I'm getting so fed up. I can't do anything right at the moment as far as my DD (12) is concerned. And I'm certainly not allowed to enjoy anything. If I laugh (I hear something on the tv or radio that is funny) then she takes the piss out of my laugh. If I'm singing along to a song, that's wrong and tonight it was the final straw. A song I love came on the radio (Canter by Jerry Cinamon). I can't listen to it when they are around as on Apple Music they only have the sweary version (I recommend it), so when the radio edit comes I get excited (not played very often). It came on, and I was singing along. Cue to gap where the swear word would be, and I giggled. I didn't even notice I'd done it TBH, and the next minute my DD launches an attack "why do you always have yo do that, you always laugh when a song comes that has the swear word missing". it was a really angry verbal attack.
I just lost it (prepares to be flamed). I feel like as far as she is concerned I'm not allowed to have any fun. I'm not allowed to enjoy myself.
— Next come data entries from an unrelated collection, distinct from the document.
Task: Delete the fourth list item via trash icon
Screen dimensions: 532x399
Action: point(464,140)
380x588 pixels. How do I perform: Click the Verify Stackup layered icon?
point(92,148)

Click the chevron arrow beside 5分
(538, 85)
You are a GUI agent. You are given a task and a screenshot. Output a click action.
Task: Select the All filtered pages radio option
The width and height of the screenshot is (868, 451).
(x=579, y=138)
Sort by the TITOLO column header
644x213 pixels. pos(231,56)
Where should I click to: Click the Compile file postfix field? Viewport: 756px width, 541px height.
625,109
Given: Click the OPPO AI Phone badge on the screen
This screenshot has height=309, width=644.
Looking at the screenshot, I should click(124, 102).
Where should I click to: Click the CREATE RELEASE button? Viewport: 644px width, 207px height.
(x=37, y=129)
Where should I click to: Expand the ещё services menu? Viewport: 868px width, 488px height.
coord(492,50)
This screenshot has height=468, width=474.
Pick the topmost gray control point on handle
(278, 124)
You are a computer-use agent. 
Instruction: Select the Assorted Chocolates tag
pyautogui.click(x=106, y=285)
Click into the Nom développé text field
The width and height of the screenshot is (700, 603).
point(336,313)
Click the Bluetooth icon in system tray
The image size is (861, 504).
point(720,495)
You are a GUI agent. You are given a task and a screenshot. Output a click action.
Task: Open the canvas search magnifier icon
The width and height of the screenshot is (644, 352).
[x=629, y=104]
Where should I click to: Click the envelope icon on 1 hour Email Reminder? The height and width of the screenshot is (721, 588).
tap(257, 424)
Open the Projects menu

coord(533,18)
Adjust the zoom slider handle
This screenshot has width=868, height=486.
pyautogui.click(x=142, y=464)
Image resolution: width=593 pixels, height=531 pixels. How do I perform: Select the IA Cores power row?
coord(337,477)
I get that she finds things funny that I do not, and that's ok because we are all different, but she cannot allow me to just enjoy the moment, because it's not something she finds funny. She never behaves like this toward her dad. Just me.
It's constant. And it's every time I pick her up from school (she had a rehearsal). I bend over backwards to run around doing things for her and all I get in return is attitude.